> _ABOUT THIS EXERCISE_
Nothing but the lines from the one with "Phone: +91 90324 02229 (96, 14)" down to the one with "Youma (28, 1150)" should be returned, exactly and with both ends included, from the material below.

> _DATA TO EXAMINE_
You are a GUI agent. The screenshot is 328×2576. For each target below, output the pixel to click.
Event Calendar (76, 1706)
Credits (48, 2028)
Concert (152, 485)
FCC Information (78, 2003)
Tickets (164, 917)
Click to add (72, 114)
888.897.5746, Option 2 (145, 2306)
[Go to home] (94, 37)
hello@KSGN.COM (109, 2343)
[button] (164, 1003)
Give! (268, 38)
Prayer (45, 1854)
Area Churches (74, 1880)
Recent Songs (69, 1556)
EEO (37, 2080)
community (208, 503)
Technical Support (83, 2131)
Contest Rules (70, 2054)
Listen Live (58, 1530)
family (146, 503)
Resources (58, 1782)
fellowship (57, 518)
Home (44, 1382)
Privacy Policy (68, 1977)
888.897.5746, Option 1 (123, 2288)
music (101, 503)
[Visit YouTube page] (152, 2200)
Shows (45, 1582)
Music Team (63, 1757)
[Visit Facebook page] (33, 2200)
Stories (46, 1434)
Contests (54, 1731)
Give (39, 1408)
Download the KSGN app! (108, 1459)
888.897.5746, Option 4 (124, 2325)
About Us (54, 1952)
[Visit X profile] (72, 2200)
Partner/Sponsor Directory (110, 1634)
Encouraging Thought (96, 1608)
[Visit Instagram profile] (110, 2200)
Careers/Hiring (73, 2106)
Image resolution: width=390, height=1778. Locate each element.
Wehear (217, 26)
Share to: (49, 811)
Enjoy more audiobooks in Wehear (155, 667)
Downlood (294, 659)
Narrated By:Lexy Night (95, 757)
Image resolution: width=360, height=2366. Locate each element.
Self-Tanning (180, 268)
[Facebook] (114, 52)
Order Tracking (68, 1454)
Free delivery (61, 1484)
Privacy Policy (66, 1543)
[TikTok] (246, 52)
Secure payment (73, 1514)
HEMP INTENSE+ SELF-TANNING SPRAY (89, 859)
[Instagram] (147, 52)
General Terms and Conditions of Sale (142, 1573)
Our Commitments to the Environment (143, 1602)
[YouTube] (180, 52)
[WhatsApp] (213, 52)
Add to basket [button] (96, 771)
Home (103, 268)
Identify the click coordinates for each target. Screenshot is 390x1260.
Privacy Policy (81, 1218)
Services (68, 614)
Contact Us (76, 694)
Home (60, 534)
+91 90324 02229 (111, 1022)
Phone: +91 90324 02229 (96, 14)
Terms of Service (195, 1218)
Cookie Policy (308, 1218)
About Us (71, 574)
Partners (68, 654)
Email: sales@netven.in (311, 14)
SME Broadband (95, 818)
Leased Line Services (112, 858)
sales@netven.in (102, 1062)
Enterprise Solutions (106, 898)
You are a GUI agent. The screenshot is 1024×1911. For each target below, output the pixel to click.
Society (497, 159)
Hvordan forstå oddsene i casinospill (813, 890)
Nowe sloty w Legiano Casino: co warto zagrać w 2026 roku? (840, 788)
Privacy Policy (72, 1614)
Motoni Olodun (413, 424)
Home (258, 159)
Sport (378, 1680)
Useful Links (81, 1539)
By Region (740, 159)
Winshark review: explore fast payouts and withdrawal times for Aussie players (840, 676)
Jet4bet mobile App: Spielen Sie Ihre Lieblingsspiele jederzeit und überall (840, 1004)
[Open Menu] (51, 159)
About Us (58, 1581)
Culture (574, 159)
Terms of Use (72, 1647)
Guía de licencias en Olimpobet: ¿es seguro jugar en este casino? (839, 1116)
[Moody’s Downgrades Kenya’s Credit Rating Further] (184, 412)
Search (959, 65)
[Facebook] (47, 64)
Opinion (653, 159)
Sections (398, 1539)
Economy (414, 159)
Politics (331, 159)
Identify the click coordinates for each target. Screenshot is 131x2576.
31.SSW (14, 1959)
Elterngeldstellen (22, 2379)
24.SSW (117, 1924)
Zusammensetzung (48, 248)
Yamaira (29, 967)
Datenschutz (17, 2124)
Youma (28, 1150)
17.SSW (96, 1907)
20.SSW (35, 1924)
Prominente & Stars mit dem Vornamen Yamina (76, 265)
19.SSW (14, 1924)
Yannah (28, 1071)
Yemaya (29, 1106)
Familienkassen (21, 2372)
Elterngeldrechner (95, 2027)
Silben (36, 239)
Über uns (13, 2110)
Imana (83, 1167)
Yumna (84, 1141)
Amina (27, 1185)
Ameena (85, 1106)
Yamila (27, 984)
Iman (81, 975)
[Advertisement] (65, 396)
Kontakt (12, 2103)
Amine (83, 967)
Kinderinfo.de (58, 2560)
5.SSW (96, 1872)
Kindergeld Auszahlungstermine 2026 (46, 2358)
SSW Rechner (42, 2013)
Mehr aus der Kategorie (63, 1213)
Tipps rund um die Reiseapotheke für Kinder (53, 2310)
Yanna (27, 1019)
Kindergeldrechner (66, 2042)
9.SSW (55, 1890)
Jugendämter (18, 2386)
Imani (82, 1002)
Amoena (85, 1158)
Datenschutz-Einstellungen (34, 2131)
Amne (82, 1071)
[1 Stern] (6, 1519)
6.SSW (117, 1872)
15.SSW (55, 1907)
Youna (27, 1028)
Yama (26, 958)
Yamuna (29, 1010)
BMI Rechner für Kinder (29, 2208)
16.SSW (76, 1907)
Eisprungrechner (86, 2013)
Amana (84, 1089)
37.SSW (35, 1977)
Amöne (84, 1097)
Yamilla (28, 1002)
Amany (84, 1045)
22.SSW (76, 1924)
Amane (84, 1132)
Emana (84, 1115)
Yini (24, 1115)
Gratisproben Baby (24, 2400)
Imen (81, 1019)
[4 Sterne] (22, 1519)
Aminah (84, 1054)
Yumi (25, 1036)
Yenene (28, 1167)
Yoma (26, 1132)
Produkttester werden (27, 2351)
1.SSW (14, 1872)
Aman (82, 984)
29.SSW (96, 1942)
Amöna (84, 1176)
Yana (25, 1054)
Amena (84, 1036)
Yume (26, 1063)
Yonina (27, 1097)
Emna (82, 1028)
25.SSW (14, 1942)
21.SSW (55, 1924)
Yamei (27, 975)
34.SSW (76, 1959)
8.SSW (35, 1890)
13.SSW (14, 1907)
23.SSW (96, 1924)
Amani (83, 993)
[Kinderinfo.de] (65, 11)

> _EXERCISE RESULT_
Phone: +91 90324 02229 (96, 14)
Terms of Service (195, 1218)
Cookie Policy (308, 1218)
About Us (71, 574)
Partners (68, 654)
Email: sales@netven.in (311, 14)
SME Broadband (95, 818)
Leased Line Services (112, 858)
sales@netven.in (102, 1062)
Enterprise Solutions (106, 898)
You are a GUI agent. The screenshot is 1024×1911. For each target below, output the pixel to click.
Society (497, 159)
Hvordan forstå oddsene i casinospill (813, 890)
Nowe sloty w Legiano Casino: co warto zagrać w 2026 roku? (840, 788)
Privacy Policy (72, 1614)
Motoni Olodun (413, 424)
Home (258, 159)
Sport (378, 1680)
Useful Links (81, 1539)
By Region (740, 159)
Winshark review: explore fast payouts and withdrawal times for Aussie players (840, 676)
Jet4bet mobile App: Spielen Sie Ihre Lieblingsspiele jederzeit und überall (840, 1004)
[Open Menu] (51, 159)
About Us (58, 1581)
Culture (574, 159)
Terms of Use (72, 1647)
Guía de licencias en Olimpobet: ¿es seguro jugar en este casino? (839, 1116)
[Moody’s Downgrades Kenya’s Credit Rating Further] (184, 412)
Search (959, 65)
[Facebook] (47, 64)
Opinion (653, 159)
Sections (398, 1539)
Economy (414, 159)
Politics (331, 159)
Identify the click coordinates for each target. Screenshot is 131x2576.
31.SSW (14, 1959)
Elterngeldstellen (22, 2379)
24.SSW (117, 1924)
Zusammensetzung (48, 248)
Yamaira (29, 967)
Datenschutz (17, 2124)
Youma (28, 1150)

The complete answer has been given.